From "Watership Down" to Shakespeare's "King Lear," literary works provide the inspiration for a series of meditations written by Dr. David Cunningham of the Hope College faculty for those experiencing sorrow and change.
The nine meditations are featured in the book "Friday, Saturday, Sunday: Literary Meditations on Suffering, Death, and New Life," published earlier this year by Westminster John Knox Press.
Cunningham, who is director of the college's CrossRoads Program and a professor of religion at Hope, draws from novels, poems and plays in considering the themes of suffering, death and new life. The events of Good Friday, Holy Saturday and Easter Sunday provide a framework for the meditations' reflections on grief and pain, separation and absence, and transformation and renewal.
"Friday, Saturday, Sunday" stems from Cunningham's ongoing interest in exploring the way that literary works can illuminate Christian themes. Literature, he believes, can play a helpful role in assisting those who are dealing with loss and transitions.
"Literature's chief advantage for helping us with this process is that it creates an imaginative world that does not immediately demand that we compare it to our own reality on a one-to-one basis," he writes. "Moreover, unlike first-person accounts of suffering, novels and poems and plays offer us multiple points of view; they help us understand the complex layers of influence that act on people and show us the inside of their characters' souls (and not just the parts that one might choose to reveal about oneself)."
"Finally, rather than narrowing our focus and leading us to think primarily about ourselves, literature tends to turn our attention outward, toward others," Cunningham continues. "As readers who enter into an imaginative fictional world, we come to care about the characters and to concern ourselves with their hopes and sorrows rather than simply focusing on our own."

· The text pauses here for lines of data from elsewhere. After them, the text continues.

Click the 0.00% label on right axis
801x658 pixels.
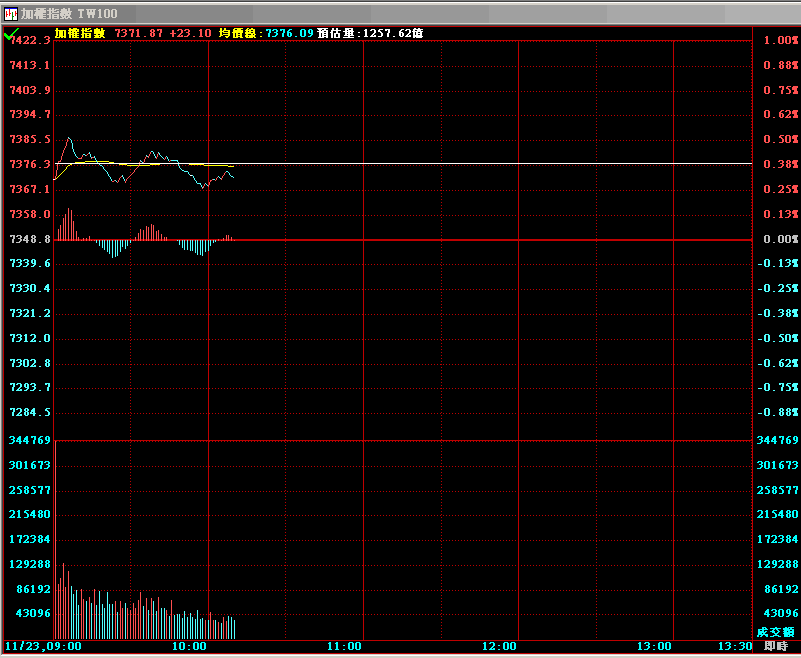tap(780, 239)
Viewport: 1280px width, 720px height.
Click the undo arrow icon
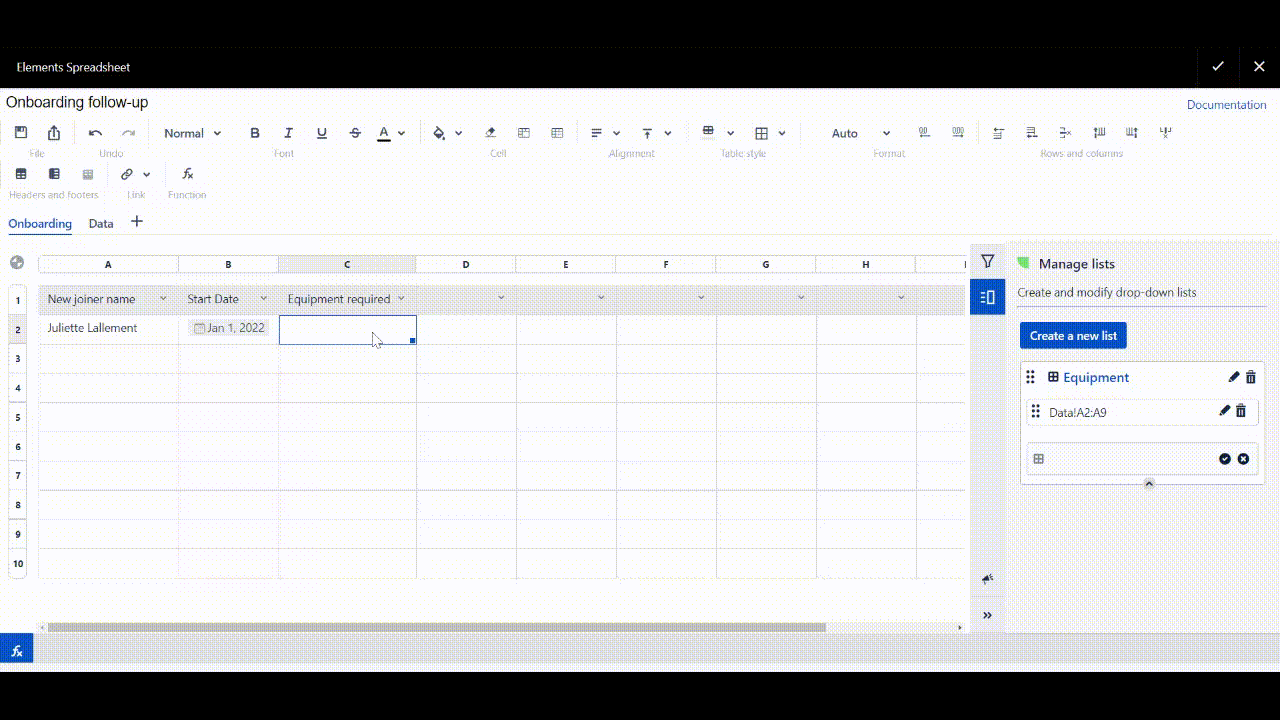pos(95,133)
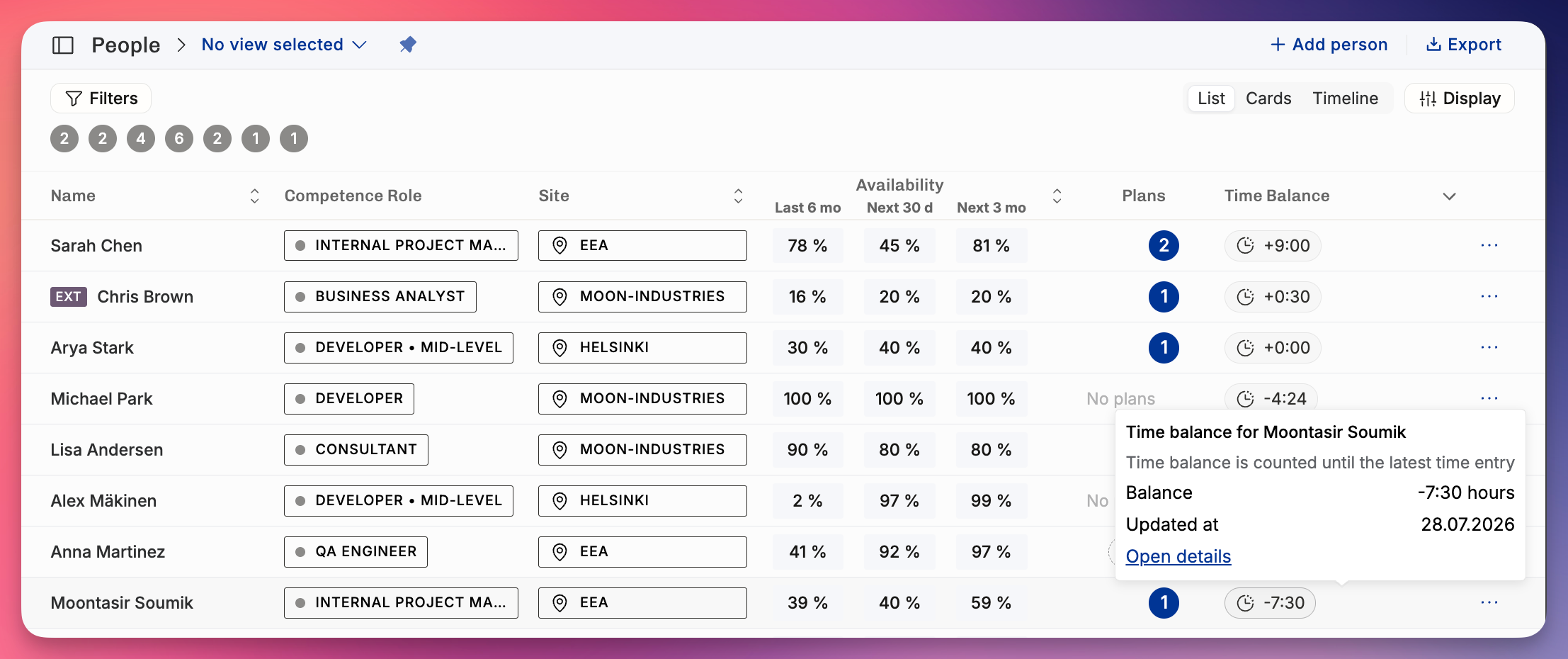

The literary works drawn upon in the meditations in "Friday, Saturday, Sunday" include Fyodor Dostoevesky's "The Brothers Karamazov"; T.S. Eliot's "Four Quartets"; William Shakespeare's "King Lear"; Iris Murdoch's "The Sacred and Profane Love Machine"; Gerard Manley Hopkins's "The Wreck of the Deutschland"; Edward Albee's "Who's Afraid of Virginia Woolf?"; Richard Adams's "Watership Down"; Janet Morley's "All Desires Known"; and Shakespeare's "The Tempest."
"The two words that spring to mind on reading David Cunningham's book are wisdom and rootedness," said Francesca Murphy, coordinator of the Catholic Studies Program at the University of Aberdeen in Scotland. "Rooting himself in ordinary human experience with its dilemmas and questions, the author succeeds in making the Christian way into suffering come alive. With its rare combination of directness, simplicity, and depth, the book will appeal to both academics and to ordinary readers."
Cunningham has published widely in the areas of Christian theology and ethics. His previous books include "Reading Is Believing: The Christian Faith through Literature and Film," "Faithful Persuasion: In Aid of a Rhetoric of Christian Theology" and "These Three Are One: The Practice of Trinitarian Theology." "Reading Is Believing" received a "Gold Award" for Religion in "ForeWord Magazine's" 2002 Book Awards.
Cunningham has been a member of the Hope faculty since 2003. He was previously on the faculty of Seabury-Western Theological Seminary and had also taught at the University of St. Thomas and at Austin College, and during 2002-03 held an Alexander von Humboldt Fellowship at the University of Freiburg in Germany. He holds a bachelor's degree in communication studies from Northwestern University; a bachelor's and master's degree in theology and religious studies from the University of Cambridge in England; and a doctorate in religion from Duke University.